▶ _Written exercise A_: Copy out the part of the records that opens with their first line and closes with the line containing "to relax the", including both of those lines.

▶ _Text_:
——

The Power of Attorney in 2010
By: Russell Haddleton, Haddleton & Associates P.C.
The durable power of attorney is coming of age. It
is a marvelous tool to provide for financial matters in the event of
disability, and to avoid the necessity of a guardianship or conservatorship. There
have been significant developments in the last twenty years. Adoption of the
Uniform Power of Attorney Act will make it even more valuable than it is now.
A power of attorney (called a "mandate" in
some jurisdictions) is an authorization by a grantor, principal, or donor to an
agent to perform some action for him. In the United States the agent was
commonly referred to as ("attorney-in-fact") to distinguish him from
an attorney at law. Since those licensed to practice law in other countries are
usually not called attorneys, the term "attorney-in-fact" is not
needed to distinguish the agent from an attorney at law, so that in other
countries the agent is simply referred to as "attorney." The agent is
sometimes erroneously referred to as the principal's "power of
attorney" - the power of attorney is embodied in a document.
A verbal power of attorney would be sometimes
enforceable, but it should be in writing, and the principal should acknowledge
his signature before a notary public.
If the durable power of attorney is to be used to enable the agent to do
an act which requires acknowledgement before a notary public, as, for example,
to execute a deed for real estate, then the power of attorney must be
notarized.
The power of attorney may be general or specific as
to purpose, and may be limited or unlimited in time. For instance, it may be specifically drawn to authorize an
agent to represent a principal in one real estate transaction within a given
time frame or in an almost unlimited number of areas for an indefinite period.

——

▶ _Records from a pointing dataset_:

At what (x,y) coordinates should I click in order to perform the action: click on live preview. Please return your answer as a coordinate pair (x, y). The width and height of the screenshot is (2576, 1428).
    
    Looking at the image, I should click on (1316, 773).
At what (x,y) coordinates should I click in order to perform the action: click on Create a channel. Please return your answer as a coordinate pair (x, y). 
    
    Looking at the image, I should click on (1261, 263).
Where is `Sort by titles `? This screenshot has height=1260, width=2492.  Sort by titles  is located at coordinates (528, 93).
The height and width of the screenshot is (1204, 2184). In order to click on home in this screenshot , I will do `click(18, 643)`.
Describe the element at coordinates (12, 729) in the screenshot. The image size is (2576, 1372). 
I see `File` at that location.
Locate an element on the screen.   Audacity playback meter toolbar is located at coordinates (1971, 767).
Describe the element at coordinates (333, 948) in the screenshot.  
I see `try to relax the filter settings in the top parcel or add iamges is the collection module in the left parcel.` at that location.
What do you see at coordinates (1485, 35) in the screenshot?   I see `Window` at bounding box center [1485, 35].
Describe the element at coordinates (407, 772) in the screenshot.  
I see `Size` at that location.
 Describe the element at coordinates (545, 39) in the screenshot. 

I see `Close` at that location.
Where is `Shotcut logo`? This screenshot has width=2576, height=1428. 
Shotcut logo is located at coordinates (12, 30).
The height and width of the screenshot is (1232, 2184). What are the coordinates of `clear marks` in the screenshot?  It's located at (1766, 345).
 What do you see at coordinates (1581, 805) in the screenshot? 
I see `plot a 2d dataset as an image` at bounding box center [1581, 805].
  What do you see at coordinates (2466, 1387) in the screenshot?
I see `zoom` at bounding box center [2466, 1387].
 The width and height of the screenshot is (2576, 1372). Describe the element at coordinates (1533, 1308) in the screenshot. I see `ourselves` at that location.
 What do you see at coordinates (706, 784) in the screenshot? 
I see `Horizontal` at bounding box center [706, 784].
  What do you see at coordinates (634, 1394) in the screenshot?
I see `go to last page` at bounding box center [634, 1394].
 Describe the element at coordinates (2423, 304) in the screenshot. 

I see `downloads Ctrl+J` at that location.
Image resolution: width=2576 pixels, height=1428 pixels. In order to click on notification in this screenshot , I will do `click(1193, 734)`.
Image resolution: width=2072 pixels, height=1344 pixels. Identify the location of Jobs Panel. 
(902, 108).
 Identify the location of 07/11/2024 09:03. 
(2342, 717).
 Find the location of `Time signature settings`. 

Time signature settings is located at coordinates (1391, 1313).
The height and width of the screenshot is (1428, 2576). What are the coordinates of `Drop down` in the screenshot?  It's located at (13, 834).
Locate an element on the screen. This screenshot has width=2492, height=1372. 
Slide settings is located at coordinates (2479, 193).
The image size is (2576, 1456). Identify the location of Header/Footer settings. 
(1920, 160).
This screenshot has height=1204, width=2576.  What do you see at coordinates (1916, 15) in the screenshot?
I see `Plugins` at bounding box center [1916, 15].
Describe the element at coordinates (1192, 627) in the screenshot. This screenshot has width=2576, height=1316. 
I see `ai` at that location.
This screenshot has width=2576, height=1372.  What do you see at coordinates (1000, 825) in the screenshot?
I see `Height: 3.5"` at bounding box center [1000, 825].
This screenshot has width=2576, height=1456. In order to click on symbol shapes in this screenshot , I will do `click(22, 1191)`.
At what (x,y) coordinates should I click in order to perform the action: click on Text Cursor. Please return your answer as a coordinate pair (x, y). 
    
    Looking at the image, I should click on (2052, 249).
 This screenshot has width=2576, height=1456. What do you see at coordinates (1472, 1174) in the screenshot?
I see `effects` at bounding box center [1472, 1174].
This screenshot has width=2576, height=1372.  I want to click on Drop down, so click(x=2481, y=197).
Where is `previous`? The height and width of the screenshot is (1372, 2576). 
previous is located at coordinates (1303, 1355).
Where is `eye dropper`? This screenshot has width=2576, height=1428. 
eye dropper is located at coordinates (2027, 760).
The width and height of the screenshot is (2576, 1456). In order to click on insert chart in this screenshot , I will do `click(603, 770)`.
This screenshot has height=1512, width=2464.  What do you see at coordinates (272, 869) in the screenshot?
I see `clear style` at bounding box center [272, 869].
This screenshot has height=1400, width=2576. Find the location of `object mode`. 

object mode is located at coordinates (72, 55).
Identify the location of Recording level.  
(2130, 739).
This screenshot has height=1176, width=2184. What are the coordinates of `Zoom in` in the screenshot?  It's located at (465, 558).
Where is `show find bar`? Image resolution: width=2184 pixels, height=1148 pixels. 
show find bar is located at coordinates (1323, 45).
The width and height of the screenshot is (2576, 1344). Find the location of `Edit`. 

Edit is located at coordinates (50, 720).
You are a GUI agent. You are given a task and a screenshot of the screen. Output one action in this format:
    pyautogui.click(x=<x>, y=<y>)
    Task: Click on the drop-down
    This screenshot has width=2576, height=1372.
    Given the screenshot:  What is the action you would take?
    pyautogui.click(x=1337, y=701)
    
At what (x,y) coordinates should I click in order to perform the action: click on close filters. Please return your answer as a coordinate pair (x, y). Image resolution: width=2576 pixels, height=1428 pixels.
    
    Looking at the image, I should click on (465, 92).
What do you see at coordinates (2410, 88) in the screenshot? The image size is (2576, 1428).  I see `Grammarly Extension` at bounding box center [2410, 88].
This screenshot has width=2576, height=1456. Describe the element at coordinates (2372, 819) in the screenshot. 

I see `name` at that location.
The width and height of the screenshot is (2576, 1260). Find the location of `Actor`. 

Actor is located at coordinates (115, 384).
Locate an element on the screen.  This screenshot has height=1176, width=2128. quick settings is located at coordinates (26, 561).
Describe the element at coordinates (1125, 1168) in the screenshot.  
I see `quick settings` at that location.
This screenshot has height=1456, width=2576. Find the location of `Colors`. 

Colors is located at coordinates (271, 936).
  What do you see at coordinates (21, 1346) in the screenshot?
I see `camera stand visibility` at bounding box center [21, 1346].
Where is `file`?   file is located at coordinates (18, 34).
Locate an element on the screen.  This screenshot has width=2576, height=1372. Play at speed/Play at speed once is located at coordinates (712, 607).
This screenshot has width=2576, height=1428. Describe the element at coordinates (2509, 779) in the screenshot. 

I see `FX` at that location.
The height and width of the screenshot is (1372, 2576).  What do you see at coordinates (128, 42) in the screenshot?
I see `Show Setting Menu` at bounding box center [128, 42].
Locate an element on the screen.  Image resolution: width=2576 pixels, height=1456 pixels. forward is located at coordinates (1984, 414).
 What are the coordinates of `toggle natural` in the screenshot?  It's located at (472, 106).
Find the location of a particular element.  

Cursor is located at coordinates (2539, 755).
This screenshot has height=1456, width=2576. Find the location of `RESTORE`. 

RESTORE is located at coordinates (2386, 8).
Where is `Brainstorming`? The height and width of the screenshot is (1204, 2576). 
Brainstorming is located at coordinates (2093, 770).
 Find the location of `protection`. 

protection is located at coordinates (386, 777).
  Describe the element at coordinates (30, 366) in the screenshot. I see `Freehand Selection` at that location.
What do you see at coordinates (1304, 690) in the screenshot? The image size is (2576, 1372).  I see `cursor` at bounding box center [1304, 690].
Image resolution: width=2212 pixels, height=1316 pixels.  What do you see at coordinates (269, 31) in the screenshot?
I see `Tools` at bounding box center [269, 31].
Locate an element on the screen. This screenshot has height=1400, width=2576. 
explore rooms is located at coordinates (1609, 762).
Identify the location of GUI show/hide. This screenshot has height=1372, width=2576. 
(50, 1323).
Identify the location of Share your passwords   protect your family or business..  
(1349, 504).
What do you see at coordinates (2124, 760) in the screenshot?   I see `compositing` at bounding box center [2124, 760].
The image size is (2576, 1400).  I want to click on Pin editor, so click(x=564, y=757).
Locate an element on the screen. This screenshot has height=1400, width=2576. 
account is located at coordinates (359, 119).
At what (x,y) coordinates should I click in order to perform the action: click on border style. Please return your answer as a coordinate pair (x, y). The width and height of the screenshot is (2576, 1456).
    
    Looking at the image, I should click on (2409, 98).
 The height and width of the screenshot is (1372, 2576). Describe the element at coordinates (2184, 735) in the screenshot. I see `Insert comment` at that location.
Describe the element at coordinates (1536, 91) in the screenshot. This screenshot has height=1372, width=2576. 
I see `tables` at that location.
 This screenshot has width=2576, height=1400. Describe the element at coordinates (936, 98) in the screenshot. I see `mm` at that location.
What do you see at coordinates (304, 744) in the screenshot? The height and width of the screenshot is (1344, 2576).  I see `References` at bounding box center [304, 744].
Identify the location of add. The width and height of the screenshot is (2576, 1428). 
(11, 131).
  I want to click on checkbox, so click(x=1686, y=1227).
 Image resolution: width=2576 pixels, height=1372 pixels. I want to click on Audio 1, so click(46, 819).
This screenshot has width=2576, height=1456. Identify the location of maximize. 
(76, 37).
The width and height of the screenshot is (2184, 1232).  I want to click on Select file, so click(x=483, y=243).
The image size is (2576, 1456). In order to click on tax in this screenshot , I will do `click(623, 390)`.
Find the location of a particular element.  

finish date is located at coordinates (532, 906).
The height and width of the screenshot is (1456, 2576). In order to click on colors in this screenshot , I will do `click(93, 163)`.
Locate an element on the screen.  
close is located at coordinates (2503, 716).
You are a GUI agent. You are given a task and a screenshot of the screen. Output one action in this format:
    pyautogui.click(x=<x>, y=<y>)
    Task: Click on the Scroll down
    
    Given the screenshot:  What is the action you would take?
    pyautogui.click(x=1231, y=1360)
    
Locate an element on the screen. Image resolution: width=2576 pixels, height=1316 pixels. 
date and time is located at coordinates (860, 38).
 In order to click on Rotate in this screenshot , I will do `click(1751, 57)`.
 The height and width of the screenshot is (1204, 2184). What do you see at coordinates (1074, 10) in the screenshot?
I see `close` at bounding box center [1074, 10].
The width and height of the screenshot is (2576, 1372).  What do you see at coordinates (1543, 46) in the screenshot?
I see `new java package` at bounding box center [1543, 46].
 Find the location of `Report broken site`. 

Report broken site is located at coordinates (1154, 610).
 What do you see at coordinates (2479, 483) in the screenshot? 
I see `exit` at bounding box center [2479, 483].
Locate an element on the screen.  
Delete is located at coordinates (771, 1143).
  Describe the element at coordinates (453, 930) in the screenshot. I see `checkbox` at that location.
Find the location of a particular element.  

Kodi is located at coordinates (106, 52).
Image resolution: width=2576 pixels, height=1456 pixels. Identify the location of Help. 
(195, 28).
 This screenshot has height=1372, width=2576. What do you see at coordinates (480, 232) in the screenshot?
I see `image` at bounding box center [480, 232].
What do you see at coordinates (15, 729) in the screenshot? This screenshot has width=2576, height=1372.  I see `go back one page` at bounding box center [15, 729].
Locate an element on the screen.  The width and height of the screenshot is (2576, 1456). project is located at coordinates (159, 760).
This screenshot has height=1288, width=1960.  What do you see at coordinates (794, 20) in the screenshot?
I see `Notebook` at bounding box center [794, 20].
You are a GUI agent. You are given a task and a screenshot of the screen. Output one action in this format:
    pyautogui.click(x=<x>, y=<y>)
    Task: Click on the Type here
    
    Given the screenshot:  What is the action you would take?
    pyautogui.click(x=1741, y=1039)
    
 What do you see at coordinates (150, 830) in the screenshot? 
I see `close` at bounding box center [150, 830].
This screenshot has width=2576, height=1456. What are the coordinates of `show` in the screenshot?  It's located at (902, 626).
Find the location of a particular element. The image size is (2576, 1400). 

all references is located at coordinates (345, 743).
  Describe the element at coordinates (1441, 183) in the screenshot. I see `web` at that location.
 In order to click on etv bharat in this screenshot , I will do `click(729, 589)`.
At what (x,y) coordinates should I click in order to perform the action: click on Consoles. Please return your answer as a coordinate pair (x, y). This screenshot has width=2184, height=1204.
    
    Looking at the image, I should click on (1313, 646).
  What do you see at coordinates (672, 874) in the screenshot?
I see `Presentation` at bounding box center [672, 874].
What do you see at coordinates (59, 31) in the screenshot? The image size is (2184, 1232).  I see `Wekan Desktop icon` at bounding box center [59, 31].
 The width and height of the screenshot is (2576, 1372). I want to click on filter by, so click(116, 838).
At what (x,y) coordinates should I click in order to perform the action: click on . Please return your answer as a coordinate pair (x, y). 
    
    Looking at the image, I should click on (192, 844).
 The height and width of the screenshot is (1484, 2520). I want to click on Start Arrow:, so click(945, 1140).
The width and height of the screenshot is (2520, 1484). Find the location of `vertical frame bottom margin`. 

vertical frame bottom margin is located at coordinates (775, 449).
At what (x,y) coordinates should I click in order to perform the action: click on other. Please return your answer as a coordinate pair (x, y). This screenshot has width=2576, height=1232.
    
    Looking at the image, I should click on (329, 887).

——

▶ _Written exercise B_: Carry the text on the power of attorney forward from the point where it stops.

▶ _Output A_:
At what (x,y) coordinates should I click in order to perform the action: click on live preview. Please return your answer as a coordinate pair (x, y). The width and height of the screenshot is (2576, 1428).
    
    Looking at the image, I should click on (1316, 773).
At what (x,y) coordinates should I click in order to perform the action: click on Create a channel. Please return your answer as a coordinate pair (x, y). 
    
    Looking at the image, I should click on (1261, 263).
Where is `Sort by titles `? This screenshot has height=1260, width=2492.  Sort by titles  is located at coordinates (528, 93).
The height and width of the screenshot is (1204, 2184). In order to click on home in this screenshot , I will do `click(18, 643)`.
Describe the element at coordinates (12, 729) in the screenshot. The image size is (2576, 1372). 
I see `File` at that location.
Locate an element on the screen.   Audacity playback meter toolbar is located at coordinates (1971, 767).
Describe the element at coordinates (333, 948) in the screenshot.  
I see `try to relax the filter settings in the top parcel or add iamges is the collection module in the left parcel.` at that location.

▶ _Output B_:
Unless the power of attorney ends earlier according
to its terms, or the principal cancels the power of attorney, it ends with the
death of the principal. In states that have enacted power of attorney laws, it
is provided that staleness is not a detriment to powers of attorney. In many
cases, notwithstanding statutory direction to the contrary, banks and other
institutions have been hesitant to accept powers of attorney more than a few
years old.
The power of attorney may be drawn so that it is effective
immediately, or it may provide that it will not become effective until the
principal becomes incompetent or some other event occurs. If the power of
attorney becomes effective upon a contingency, it is referred to as a
"springing power."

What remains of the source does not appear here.